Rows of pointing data
[start]
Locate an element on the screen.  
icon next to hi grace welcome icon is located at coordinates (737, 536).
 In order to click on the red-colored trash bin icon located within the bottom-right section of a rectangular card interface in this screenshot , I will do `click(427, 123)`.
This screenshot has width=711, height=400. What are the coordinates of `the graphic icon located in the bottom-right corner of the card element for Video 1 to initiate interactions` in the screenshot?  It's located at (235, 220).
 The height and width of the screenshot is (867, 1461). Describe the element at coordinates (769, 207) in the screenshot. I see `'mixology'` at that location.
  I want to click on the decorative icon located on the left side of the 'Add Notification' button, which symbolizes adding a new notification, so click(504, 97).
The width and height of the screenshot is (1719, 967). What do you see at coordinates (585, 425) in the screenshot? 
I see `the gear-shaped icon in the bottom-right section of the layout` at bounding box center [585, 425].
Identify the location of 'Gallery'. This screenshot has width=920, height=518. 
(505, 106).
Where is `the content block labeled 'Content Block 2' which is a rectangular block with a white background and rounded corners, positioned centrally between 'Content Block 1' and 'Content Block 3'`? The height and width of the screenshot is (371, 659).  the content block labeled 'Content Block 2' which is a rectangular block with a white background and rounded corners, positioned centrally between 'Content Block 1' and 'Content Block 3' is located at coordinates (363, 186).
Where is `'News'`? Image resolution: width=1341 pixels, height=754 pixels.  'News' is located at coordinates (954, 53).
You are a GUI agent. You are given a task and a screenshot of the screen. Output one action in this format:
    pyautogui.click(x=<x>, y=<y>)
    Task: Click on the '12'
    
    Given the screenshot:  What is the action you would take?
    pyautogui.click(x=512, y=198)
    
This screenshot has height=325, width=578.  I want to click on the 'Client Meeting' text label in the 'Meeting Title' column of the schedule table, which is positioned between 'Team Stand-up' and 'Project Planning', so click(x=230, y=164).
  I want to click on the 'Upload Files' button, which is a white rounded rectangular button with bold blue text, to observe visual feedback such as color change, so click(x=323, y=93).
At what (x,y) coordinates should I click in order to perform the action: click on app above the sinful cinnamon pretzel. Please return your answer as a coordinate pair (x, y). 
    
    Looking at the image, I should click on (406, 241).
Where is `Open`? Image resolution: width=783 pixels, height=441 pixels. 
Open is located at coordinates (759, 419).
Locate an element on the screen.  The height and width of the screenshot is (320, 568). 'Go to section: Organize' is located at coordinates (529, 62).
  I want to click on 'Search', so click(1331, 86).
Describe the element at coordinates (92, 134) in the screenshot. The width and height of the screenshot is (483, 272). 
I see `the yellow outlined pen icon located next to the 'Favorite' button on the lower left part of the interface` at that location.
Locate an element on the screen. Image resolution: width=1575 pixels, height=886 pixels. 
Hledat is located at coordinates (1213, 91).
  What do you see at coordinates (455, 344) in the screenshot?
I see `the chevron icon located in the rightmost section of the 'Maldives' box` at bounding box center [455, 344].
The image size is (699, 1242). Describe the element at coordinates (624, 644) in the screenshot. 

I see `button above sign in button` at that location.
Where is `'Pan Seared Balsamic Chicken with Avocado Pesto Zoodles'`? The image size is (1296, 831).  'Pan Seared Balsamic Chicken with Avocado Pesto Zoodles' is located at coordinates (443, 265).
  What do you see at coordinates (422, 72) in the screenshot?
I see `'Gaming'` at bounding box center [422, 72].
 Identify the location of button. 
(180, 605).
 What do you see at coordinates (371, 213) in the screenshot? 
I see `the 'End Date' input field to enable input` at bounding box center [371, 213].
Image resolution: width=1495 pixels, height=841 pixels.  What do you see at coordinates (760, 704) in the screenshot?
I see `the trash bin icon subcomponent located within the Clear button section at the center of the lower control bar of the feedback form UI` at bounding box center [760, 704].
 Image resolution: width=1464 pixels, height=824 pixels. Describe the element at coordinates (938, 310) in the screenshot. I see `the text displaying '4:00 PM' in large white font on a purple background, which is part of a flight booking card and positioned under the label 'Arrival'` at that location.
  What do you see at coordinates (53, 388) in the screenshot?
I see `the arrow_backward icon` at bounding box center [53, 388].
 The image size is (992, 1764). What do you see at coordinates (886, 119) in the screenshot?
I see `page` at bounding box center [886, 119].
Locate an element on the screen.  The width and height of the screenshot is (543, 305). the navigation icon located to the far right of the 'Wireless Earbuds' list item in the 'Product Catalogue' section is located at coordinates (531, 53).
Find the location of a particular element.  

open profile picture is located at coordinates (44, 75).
[end]
PROBLEM TO WORK ON:
Please list each line of the listing above that contains the string "interface". Case counts.

FINAL ANSWER:
 In order to click on the red-colored trash bin icon located within the bottom-right section of a rectangular card interface in this screenshot , I will do `click(427, 123)`.
I see `the yellow outlined pen icon located next to the 'Favorite' button on the lower left part of the interface` at that location.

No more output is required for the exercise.